Saturday, September 13, 2014

Le Nirvana

Nirvana signifie extinction ou plus exactement l'action d'un souffle qui passe sur une flamme et l'éteint. Telle est la raison pour laquelle les premiers traducteurs d'Occident ont conclu trop hâtivement au nihilisme du Bouddhisme.

Certes, le terme Nirvana signifie extinction mais encore faut-il voir exactement ce qui s'éteint ! Le Nirvana est l'extinction de la flamme du processus du « moi » à laquelle nous avons fait allusion assez fréquemment. C'est aussi la cessation de l'ignorance, ce maillon de base de la chaîne des origines interdépendantes. (Pratityasamûtpada.)

« L'anéantissement du désir, l'anéantissement de la haine, l'anéantissement de l'égarement, voilà, ami, ce que l'on appelle le Nirvana », est-il dit dans le Samyutta Nikaya.

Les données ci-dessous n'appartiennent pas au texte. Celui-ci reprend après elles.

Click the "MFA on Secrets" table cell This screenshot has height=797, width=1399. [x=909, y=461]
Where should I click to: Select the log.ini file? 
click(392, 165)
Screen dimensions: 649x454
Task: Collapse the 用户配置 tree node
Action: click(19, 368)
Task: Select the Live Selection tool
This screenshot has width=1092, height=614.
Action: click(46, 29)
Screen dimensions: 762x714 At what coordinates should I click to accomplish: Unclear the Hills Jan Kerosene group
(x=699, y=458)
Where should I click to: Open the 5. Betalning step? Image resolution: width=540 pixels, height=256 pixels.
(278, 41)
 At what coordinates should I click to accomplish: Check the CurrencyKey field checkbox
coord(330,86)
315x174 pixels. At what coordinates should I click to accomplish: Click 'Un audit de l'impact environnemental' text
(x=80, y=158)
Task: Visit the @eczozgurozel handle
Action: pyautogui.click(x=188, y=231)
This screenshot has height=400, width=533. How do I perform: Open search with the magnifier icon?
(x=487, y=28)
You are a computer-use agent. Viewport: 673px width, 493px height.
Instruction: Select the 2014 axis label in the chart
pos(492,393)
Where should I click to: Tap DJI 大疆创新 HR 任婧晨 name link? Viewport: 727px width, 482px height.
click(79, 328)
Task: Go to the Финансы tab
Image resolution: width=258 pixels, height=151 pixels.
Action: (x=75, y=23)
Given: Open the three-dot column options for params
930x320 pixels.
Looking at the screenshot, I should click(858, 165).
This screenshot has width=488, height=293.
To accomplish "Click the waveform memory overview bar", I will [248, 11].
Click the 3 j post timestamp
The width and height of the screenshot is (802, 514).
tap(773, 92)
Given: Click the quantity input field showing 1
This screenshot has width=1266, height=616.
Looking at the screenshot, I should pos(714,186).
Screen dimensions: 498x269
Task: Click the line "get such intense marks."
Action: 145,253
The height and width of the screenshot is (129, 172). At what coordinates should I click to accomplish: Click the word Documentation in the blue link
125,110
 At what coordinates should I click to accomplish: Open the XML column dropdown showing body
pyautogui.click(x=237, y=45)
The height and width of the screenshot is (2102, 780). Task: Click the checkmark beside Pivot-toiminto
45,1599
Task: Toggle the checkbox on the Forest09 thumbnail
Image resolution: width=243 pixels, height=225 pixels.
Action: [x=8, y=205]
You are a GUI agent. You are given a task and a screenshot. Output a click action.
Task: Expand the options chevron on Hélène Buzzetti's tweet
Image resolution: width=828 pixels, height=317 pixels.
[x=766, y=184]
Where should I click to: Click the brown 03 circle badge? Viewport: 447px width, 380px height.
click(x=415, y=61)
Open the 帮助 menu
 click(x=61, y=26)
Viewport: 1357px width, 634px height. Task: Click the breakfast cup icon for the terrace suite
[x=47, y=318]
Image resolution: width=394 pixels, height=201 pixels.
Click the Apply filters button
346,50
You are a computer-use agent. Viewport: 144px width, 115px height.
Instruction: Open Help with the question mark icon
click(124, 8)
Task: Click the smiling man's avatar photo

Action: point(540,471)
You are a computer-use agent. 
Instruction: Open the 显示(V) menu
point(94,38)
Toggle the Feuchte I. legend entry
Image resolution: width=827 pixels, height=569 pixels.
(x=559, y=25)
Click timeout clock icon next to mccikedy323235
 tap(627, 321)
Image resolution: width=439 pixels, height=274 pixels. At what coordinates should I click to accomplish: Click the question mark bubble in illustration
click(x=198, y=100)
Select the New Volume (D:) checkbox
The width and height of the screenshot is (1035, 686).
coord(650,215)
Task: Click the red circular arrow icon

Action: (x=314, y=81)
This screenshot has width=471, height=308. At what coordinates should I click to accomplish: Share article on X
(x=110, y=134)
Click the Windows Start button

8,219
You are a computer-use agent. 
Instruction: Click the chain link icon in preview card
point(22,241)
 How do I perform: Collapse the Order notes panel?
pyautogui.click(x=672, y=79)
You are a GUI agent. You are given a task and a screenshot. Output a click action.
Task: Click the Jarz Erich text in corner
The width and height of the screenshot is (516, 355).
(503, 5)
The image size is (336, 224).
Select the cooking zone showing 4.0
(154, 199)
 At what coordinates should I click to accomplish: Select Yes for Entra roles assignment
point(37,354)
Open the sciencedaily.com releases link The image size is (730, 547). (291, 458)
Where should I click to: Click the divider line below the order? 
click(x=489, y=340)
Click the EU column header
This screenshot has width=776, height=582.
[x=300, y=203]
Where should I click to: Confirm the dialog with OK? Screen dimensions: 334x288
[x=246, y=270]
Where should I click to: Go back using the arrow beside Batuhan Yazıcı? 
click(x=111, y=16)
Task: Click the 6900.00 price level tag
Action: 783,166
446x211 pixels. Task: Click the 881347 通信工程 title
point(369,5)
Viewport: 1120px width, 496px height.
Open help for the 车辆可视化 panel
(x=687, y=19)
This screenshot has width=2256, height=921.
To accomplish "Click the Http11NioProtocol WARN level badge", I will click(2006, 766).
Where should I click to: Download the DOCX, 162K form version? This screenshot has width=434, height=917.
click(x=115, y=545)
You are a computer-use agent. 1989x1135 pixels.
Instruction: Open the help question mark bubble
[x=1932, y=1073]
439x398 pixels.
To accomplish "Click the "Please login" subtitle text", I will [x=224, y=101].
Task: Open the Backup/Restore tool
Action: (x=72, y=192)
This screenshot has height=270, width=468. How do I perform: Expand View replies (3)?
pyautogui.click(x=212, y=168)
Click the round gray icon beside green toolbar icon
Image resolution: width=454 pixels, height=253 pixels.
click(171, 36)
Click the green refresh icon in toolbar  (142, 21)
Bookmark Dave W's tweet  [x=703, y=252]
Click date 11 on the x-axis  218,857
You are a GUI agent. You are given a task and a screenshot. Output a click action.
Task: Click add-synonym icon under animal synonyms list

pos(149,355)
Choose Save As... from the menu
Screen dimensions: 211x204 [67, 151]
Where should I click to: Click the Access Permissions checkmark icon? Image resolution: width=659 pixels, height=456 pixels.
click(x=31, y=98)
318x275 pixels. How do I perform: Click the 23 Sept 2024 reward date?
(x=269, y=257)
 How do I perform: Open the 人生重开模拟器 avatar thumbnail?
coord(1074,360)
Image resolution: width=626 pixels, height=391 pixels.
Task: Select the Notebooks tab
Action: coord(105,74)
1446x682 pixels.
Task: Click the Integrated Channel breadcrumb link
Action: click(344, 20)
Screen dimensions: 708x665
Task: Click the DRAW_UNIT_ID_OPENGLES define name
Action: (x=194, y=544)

Lorsque cessent les fausses identifications engendrées par l'ignorance et les tensions inhérentes à l'avidité de devenir, nous nous intégrons dans la nature profonde des choses.

L'expérience du Nirvana ne consacre pas la réalisation d'un désir subtil du « moi ». Son accomplissement a pour conditions « sine qua non », l'élimination de tout désir, de toute attente, de tout « a priori » mental, de toute représentation imaginative.

Nirvâna n'est pas un état surnaturel, surhumain. Il est la plénitude de l'humain. Nirvana est l'état normal de l'esprit affranchi de tous ses conditionnements égoïstes d'attachement, de convoitise, d'ambitions.

Dans cet état nous n'avons pas atteint une réalité qui nous est extérieure, nous n'avons pas acquis de nouveaux biens. Nous nous sommes simplement révélés à nous-mêmes dans la plénitude de ce que nous sommes.

« Entre le Nirvâna et le Samsara, il n'existe pas la moindre différence, nous dit Chandrakirti. Il faut comprendre que rien n'est supprimé, rien n'est vraiment anéanti dans le Nirvana. Le Nirvana consiste simplement dans la suppression complète de toutes les constructions erronées de notre imagination.»

Lorsque notre mental se dépouille de ses fausses accumulations, il se transmue en une intelligence pure n'ayant aucune commune mesure avec l'intellectualité ordinaire. Lorsque notre cœur se libère des attachements et des limitations de l'égoïsme et de l'identification, seule subsiste la plus haute forme de l'amour. Mais le Nirvana dépasse les distinctions de l'amour et d'intelligence. Ces deux tendances, pour nous distinctes et séparées, s'intègrent dans une seule et même apothéose, qui se renouvelle d'instant en instant, de toute éternité. Telles sont les raisons pour lesquelles nous considérons que le Nirvana n'apporte pas la déshumanisation de l'humain mais consacre la plénitude de son accomplissement. Seul est digne du nom d'homme, celui qui répond fidèlement aux exigences de son essence la plus profonde et la plus réelle. « II n'y a plus alors, à proprement parler, ni mémoires, ni pensée, ni effort, mais un fonctionnement total, un mouvement intérieur simple et indécomposable, un écoulement d'énergie qui s'effectue de lui-même sans arrêt et sans obstacle. Il devient superflu de rechercher ce qui, dans ce flot, d'où se détachent à chaque instant des actions externes, appartient à l'émotion ou procède de la pensée. » (R. Fouéré, De l'acte complet, ibid., p. 208)

Nirvana est l'état d'innocence suprême, l'état sans ego. En Nirvana se révèle la félicité existentielle du Dharmakaya ou « Corps de Vérité ».